If the FASTA file contains multiple sequences, all the bases are concatenated to one single sequence that is used as genome.

Exclude files

A list of files for exclusion of genes can be specified. Genes from the reference genome are excluded if a BLAST match with more than 90% similarity and > 100 bp length is found within the specified sequences. This feature is useful to exclude sequences from plasmids.

Filters

Genes are either discarded or moved to Accessory targets if they do not pass the filters. Two sets of filters exist:

  • Filters for reference genome: these filters are only applied to the reference genome.
    • Minimum Length Filter: Discard genes that are shorter than 50 bases.
    • Start Codon Filter: Discard all genes that contain no start codon at the beginning of the gene.
    • Stop Codon Filter: Discard all genes that contain no stop codon, more than 1 stop codon or if the stop codon is not at the end of the gene.
      Note: Does not consider any GenBank annotations that indicate non-continuous coding regions.
    • Homologous Gene Filter: Discard all genes that have fragments that occur in multiple copies in a genome (with identity >= 90% and more than 100 bases overlap).
    • Gene Overlap Filter: If two genes from reference genome overlap more than 4 bases, move the shorter gene to the Accessory targets.
  • Filters for query genomes: these filters are applied to the genes found by BLAST in each query genome.
    • Start Codon Filter: Moves all genes to Accessory targets that contain no start codon at the beginning of the gene in at least one query genome.
    • Stop Codon Filter: Moves all genes to Accessory targets that contain no stop codon, more than 1 stop codon or if the stop codon is not at the end of the gene in at least one query genome.
      Note: Does not consider any GenBank annotations that indicate non-continuous coding regions. This filter is disabled by default.
    • Stop Codon Percentage Filter: Move all genes to Accessory targets that fulfill the following condition in more than 80% of the query genomes:
      the gene contains no stop codon, more than 1 stop codon or the stop codon is not at the end of the gene.

Taxonomic outliers

The button Button16-Find.png Find taxonomic and quality outliers can be used

  • to find taxonomic outliers in the query genomes or
  • to find query genomes that contain many genes with erroneous stop codons, indicating a sequencing problem.

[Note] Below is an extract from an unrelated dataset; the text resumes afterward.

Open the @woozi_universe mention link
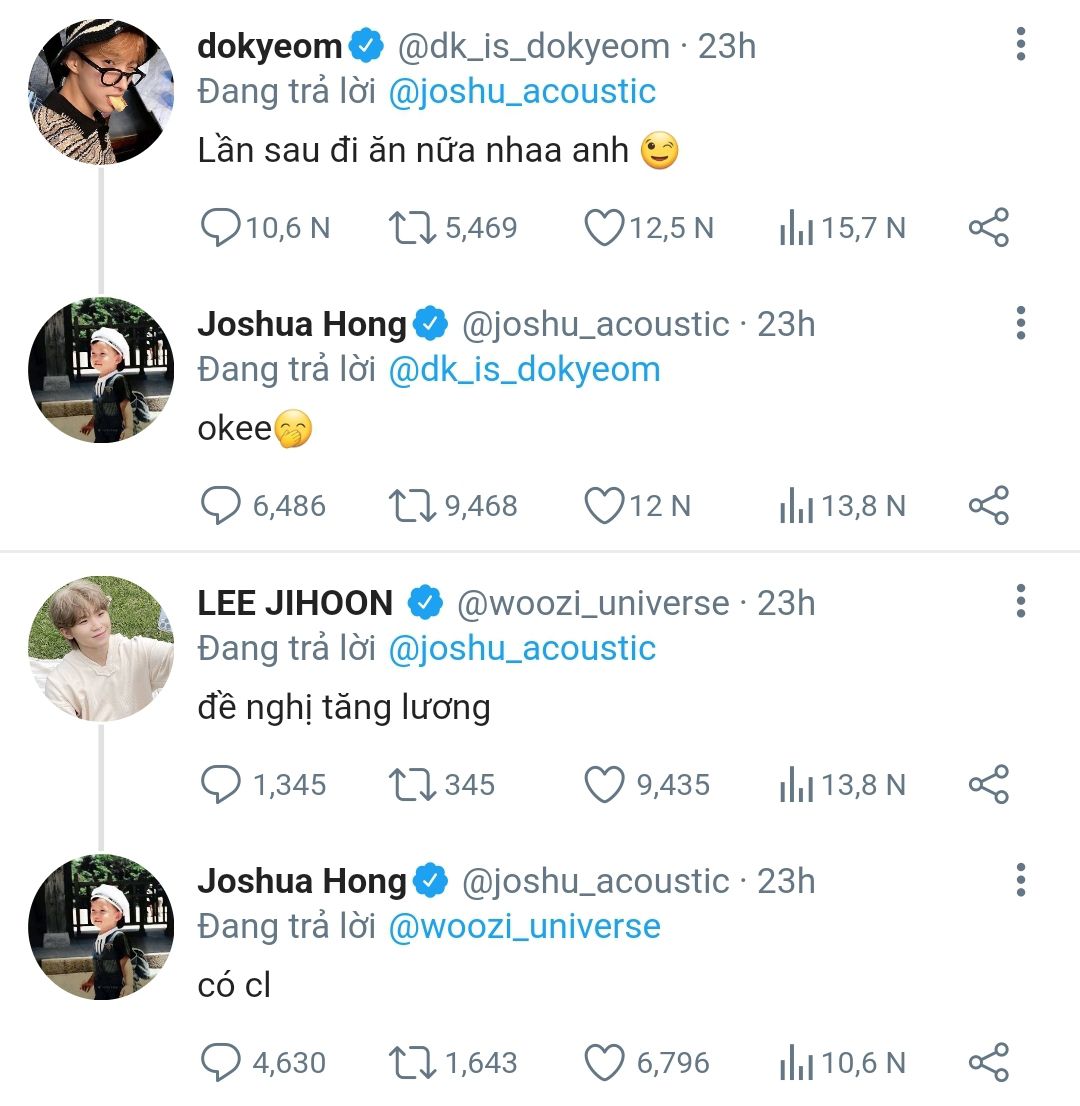Image resolution: width=1080 pixels, height=1106 pixels. [x=524, y=926]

To find these outliers, all non-homologous genes from the reference genome are searched in each of the query genomes using BLAST. A list reports for every query genome how many of these genes were found and how many of the found reference genes contain stop codons.

Result view

Mlstplustargetresults.png

The result view lists all genes that are found as cgMLST targets or Accessory targets and all discarded genes.

The button Button16-ov-TaskTemplate over new star.png Create Task Templates allows to create Task Templates directly from the results. The Task Template target names and sequences are imported from the reference genome.
Two Task Templates are created:

  • The cgMLST Task Template contains all cgMLST targets.
  • The Accessory Task Template contains all Accessory targets.

Target Definer Algorithm

The following pseudocode describes the algorithm:

Input: reference genome, query genomes, settings
extract reference genes (all features with a gene and a CDS entry) from reference genome filter reference genes, add filtered out genes to excluded list.
foreach query genome BLAST reference genes against query genome using settings foreach existing reference gene found BLAST hit for reference gene according to settings? no -> add to excluded list yes, multiple -> add to excluded list yes, single -> is it a known gene? yes -> add to found list for reference gene no -> create dummy gene and add it to found list for reference gene filter found genes, add filtered out genes to excluded list.
Output: reference genes and their found list (cgMLST targets), excluded list (filtered out genes)

Depending on the reason why they were filtered out, some of the filtered out genes are added to the Accessory targets (see filter description).